## What the exercise asks:
Please give back every one of the entries below word for word, and leave the pictures out of your reply.

## Listed entries:
--- Begin ---
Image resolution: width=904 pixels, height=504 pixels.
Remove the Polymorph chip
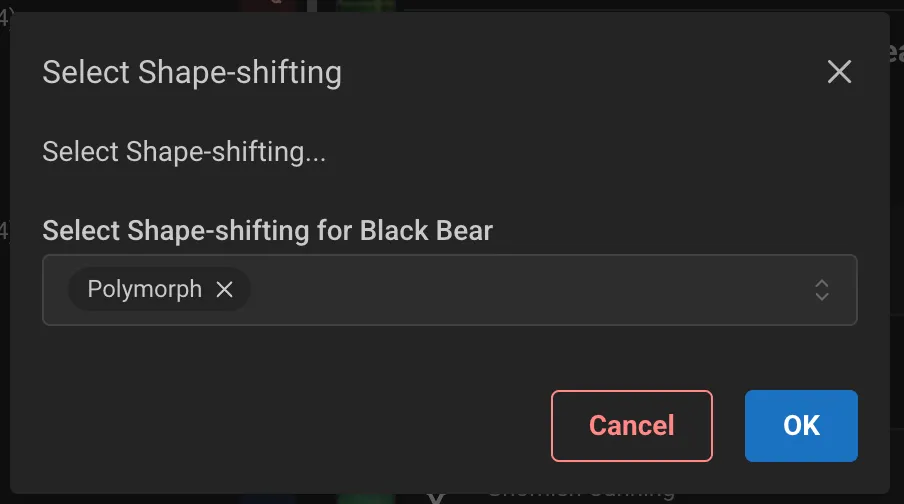pos(225,290)
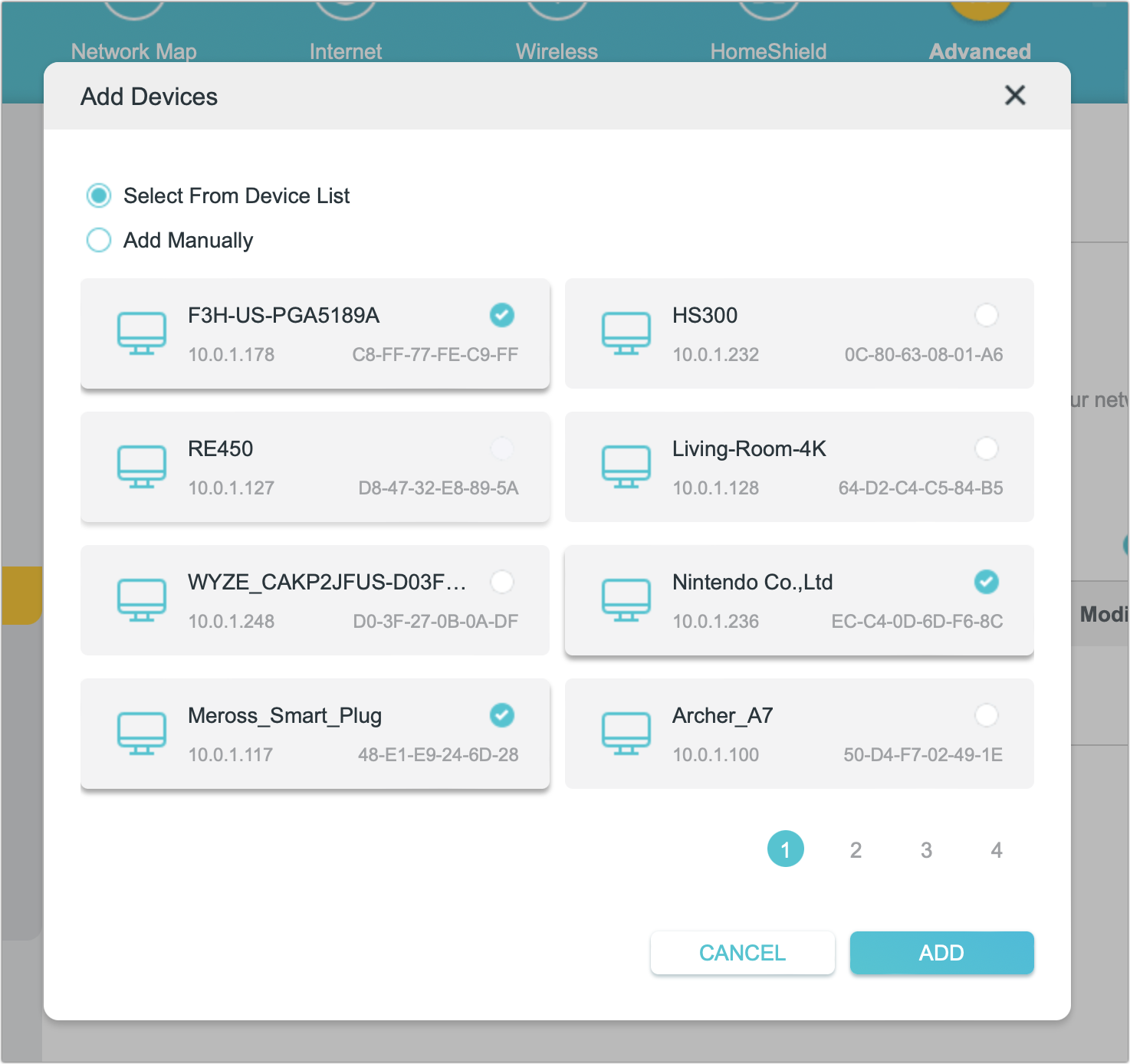Click the HS300 device monitor icon
Screen dimensions: 1130x1064
click(x=626, y=333)
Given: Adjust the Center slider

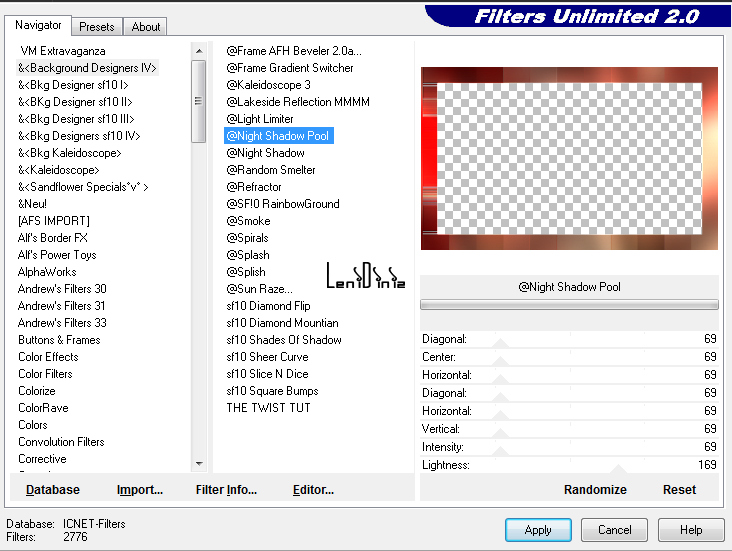Looking at the screenshot, I should pos(502,357).
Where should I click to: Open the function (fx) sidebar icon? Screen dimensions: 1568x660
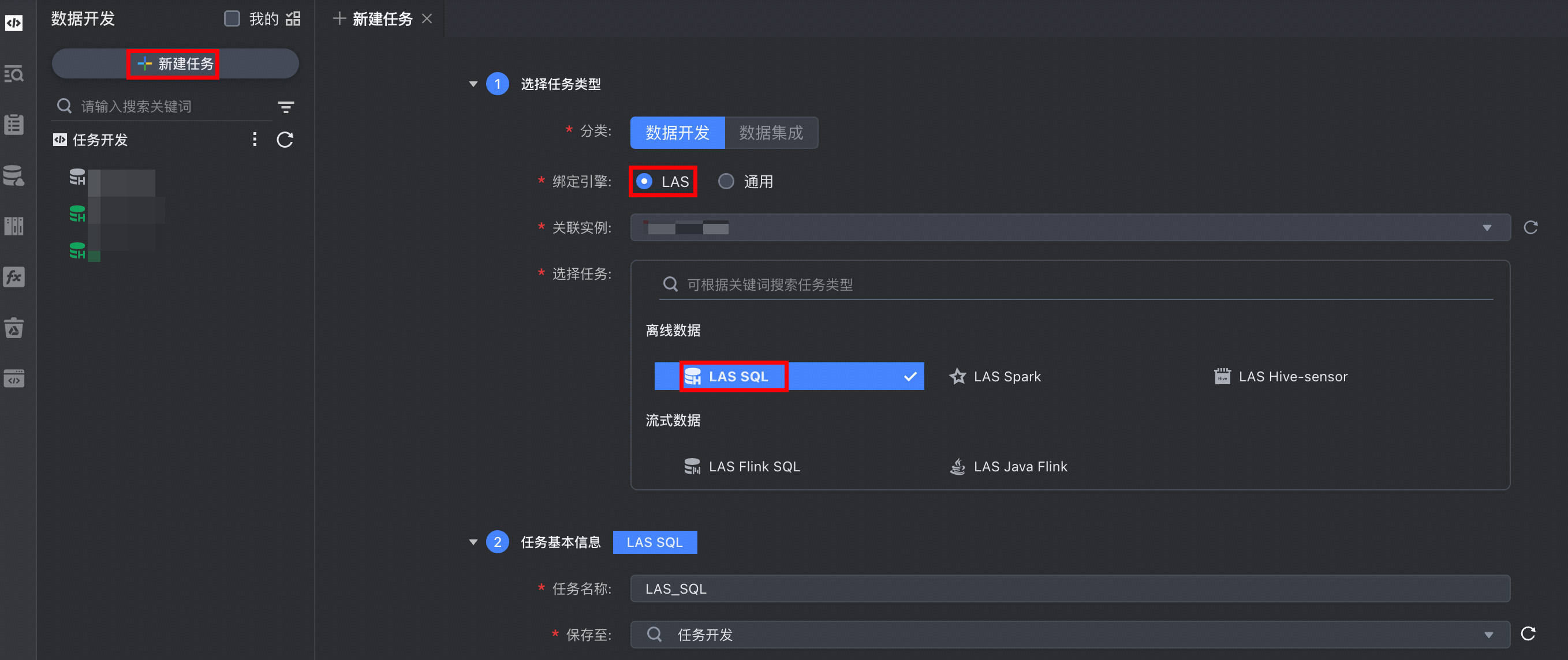(x=14, y=278)
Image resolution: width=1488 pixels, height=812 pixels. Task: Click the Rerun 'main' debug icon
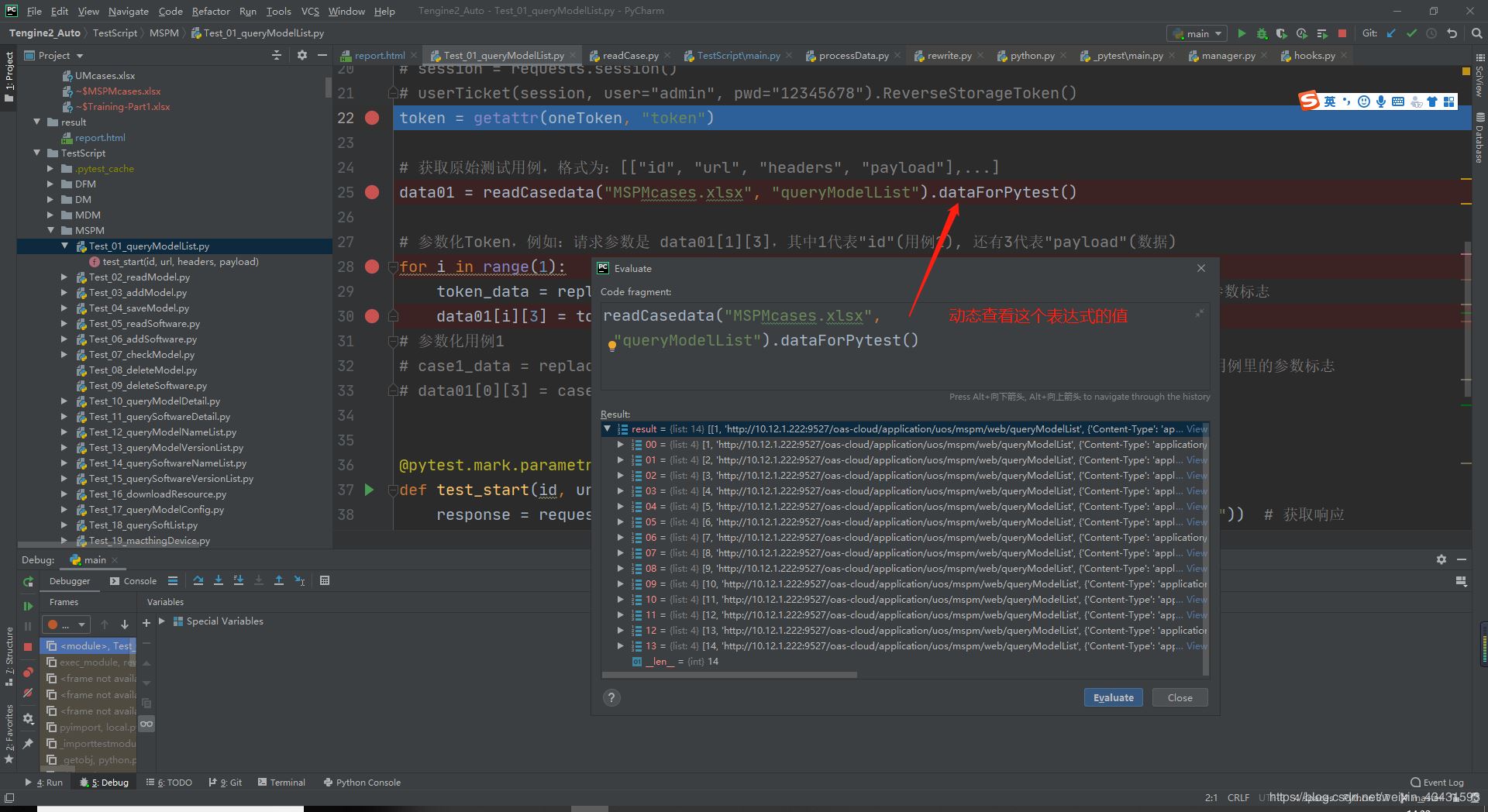28,581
--- End ---
## Task response:
Image resolution: width=904 pixels, height=504 pixels.
Remove the Polymorph chip
pos(225,290)
Click the HS300 device monitor icon
Screen dimensions: 1130x1064
click(x=626, y=333)
Given: Adjust the Center slider

Looking at the screenshot, I should pos(502,357).
Where should I click to: Open the function (fx) sidebar icon? Screen dimensions: 1568x660
(x=14, y=278)
Image resolution: width=1488 pixels, height=812 pixels. Task: Click the Rerun 'main' debug icon
28,581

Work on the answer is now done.